_Exercise_
Answer with a bare number: the count of lines in the records below that have the word "computer".
------ Material provided
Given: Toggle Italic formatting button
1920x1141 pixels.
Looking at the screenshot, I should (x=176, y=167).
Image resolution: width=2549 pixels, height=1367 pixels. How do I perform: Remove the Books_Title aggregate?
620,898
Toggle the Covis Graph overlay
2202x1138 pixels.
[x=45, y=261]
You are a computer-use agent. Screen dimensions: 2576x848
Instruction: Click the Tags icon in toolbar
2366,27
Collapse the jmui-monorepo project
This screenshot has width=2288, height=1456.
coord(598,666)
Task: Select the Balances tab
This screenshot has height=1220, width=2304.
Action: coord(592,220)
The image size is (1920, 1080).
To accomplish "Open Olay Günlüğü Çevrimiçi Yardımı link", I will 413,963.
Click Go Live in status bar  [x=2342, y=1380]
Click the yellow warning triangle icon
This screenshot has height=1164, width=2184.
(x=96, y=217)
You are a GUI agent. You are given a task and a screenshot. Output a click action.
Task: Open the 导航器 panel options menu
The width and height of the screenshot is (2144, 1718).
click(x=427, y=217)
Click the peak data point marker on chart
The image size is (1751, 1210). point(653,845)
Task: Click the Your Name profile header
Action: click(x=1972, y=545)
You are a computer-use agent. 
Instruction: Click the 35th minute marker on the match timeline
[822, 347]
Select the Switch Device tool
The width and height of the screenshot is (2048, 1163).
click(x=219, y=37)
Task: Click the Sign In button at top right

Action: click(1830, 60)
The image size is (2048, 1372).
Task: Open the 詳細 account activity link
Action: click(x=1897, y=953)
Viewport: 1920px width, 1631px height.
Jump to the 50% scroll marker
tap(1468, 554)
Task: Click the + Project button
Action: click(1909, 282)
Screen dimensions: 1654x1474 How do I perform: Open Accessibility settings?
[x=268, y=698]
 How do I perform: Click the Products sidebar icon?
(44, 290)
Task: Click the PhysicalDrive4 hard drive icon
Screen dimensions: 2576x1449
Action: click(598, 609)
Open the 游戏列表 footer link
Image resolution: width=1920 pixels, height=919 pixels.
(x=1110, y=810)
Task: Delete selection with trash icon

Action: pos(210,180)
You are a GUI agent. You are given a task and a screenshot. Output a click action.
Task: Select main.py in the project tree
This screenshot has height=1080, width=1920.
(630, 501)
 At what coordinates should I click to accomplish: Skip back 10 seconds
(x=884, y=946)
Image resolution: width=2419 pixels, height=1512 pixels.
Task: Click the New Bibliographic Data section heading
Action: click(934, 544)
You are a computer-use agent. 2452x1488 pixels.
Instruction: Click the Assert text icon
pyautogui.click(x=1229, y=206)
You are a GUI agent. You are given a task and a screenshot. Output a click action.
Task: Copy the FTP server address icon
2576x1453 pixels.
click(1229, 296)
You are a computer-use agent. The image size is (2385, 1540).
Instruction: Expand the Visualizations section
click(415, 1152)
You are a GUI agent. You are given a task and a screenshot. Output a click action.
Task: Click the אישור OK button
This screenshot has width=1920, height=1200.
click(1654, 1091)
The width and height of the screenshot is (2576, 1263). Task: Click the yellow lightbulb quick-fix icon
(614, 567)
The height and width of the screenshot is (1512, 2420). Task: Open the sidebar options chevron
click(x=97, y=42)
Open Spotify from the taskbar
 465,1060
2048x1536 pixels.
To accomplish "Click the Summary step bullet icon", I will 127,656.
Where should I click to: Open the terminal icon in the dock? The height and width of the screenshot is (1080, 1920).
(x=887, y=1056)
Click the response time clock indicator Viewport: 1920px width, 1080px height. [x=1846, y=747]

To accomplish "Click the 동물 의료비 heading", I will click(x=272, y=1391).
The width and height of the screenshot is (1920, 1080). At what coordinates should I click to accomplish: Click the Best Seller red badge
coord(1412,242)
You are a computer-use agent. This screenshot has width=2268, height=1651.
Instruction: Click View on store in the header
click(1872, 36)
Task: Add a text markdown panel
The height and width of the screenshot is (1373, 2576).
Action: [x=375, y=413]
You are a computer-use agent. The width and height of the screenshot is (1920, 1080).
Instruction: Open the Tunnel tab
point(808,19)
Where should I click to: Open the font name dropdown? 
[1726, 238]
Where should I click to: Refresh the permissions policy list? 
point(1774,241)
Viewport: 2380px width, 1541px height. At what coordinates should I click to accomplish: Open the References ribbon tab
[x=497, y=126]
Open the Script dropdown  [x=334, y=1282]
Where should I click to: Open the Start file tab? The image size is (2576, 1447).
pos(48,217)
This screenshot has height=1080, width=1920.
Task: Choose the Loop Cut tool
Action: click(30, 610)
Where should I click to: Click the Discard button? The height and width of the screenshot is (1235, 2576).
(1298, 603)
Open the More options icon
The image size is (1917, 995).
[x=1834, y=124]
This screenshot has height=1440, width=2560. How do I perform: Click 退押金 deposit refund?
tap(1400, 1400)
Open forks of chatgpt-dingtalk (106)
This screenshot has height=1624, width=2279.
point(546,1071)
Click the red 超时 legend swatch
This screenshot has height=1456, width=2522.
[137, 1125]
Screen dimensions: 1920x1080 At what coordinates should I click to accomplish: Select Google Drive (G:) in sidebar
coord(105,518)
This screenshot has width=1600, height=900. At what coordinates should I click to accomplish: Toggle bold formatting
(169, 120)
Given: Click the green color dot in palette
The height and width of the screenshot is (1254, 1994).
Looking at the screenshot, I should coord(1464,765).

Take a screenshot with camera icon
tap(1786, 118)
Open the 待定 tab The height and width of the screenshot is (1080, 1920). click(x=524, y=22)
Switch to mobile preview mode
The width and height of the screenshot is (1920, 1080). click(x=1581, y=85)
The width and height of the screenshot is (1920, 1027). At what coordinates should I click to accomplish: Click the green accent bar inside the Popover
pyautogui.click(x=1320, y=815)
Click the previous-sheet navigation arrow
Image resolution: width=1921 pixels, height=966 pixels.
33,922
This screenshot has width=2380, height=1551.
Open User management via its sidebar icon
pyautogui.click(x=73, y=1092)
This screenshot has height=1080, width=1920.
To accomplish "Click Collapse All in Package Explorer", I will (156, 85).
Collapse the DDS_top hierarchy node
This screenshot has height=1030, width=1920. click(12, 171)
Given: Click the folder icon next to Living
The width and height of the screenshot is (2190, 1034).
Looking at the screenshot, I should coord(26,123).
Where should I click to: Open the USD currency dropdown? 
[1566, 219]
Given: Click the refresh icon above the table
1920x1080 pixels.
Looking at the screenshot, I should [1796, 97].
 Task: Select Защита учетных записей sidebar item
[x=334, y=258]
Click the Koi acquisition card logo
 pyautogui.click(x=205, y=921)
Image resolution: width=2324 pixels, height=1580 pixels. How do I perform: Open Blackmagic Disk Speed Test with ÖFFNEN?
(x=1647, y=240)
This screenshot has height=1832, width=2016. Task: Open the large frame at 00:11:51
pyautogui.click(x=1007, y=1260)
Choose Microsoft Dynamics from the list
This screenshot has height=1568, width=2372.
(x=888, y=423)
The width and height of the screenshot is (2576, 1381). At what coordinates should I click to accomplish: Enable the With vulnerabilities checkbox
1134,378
------------
_Your response_
6